Records for this exercise
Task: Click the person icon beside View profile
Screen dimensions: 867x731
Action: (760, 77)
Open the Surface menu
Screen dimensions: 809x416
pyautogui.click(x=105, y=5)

Exercise goal
All the lines above must appear again in the answer, word for word.

Your response
Task: Click the person icon beside View profile
Screen dimensions: 867x731
Action: (760, 77)
Open the Surface menu
Screen dimensions: 809x416
pyautogui.click(x=105, y=5)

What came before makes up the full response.